First, as Jim [Schnurr] mentioned, for the past few years I have been encouraging quicker progress on updates to audit performance standards.[ix] I mentioned that standards such as auditing estimates, including fair value measurements, and use of other auditors and specialists, have all been on the PCAOB´s agenda and talked about at various meetings for several years but have not advanced to a public proposal. As I´ve said before, my view is that there has been enough talk about the need to update these standards and it is time to make progress by advancing these projects to proposals for public input. Another year has passed on these particular projects with no public proposals. I am pleased the PCAOB recently adopted, and the Commission approved, Auditing Standard No. 18, which address auditing of related party and significant unusual transactions, and the PCAOB also advanced a staff consultation paper on auditing estimates, including fair value. However, I have an increasing degree of concern about the slow pace of advancing important auditing and quality control projects and I once again hope to see more accomplished in 2015. I also look forward to working with Jim and the PCAOB Board and staff on to consider longer term improvements to the PCAOB´s standard setting process as Jim mentioned earlier.

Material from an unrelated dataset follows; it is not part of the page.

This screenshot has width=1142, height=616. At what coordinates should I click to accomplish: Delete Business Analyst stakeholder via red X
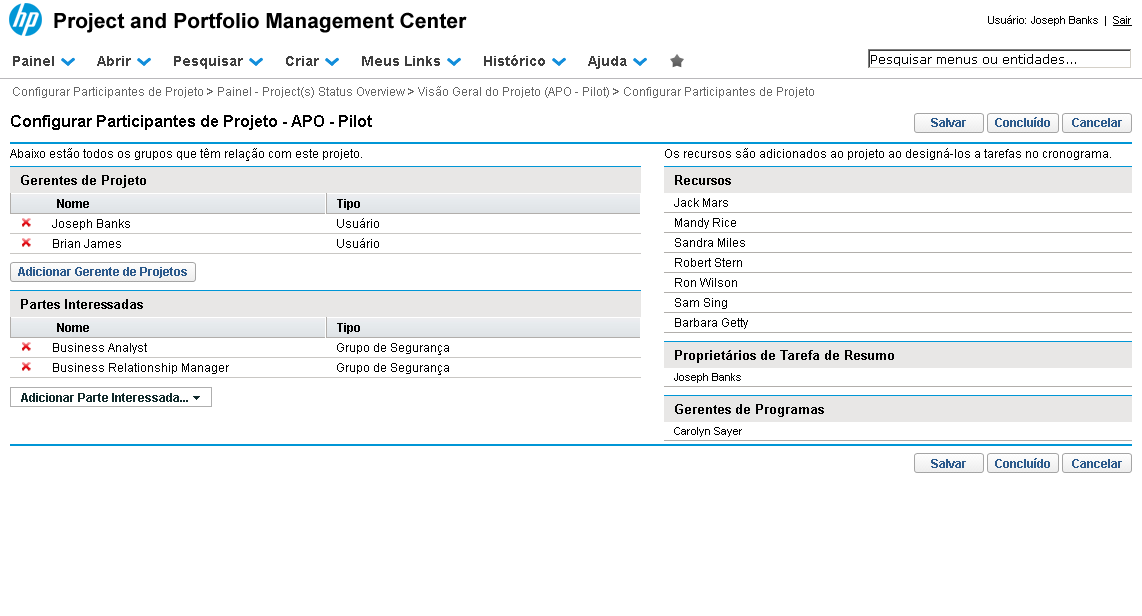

Second, I am pleased to see the PCAOB´s Offices of the Chief Auditor and Research and Analysis working together to develop and implement policies and practices to embed economic analysis more formally into the PCAOB´s rulemaking efforts. Consistent with remarks I´ve made over the past years about root cause analysis and what I call the "audit performance feedback loop," I am also pleased to see the PCAOB advance its focus on root cause analysis of auditor behavior. In light of the behavioral nature of auditing, including the importance of the application of due care and professional skepticism, I have become very interested in the recent emergence of some insightful work in the academic community. For example, I noted that a recent academic paper on the Social Sciences Research Network (SSRN) titled, "The Way Forward on Professional Skepticism: Conceptualizing Processional Skepticism as an Attitude" [x] quickly became one of the ten most downloaded papers. Behavioral audit research that can likely follow may help improve our understanding of fundamental root causes of audit deficiencies and facilitate development of amendments to auditing standards that are most likely to effectively and efficiently achieve their intended result.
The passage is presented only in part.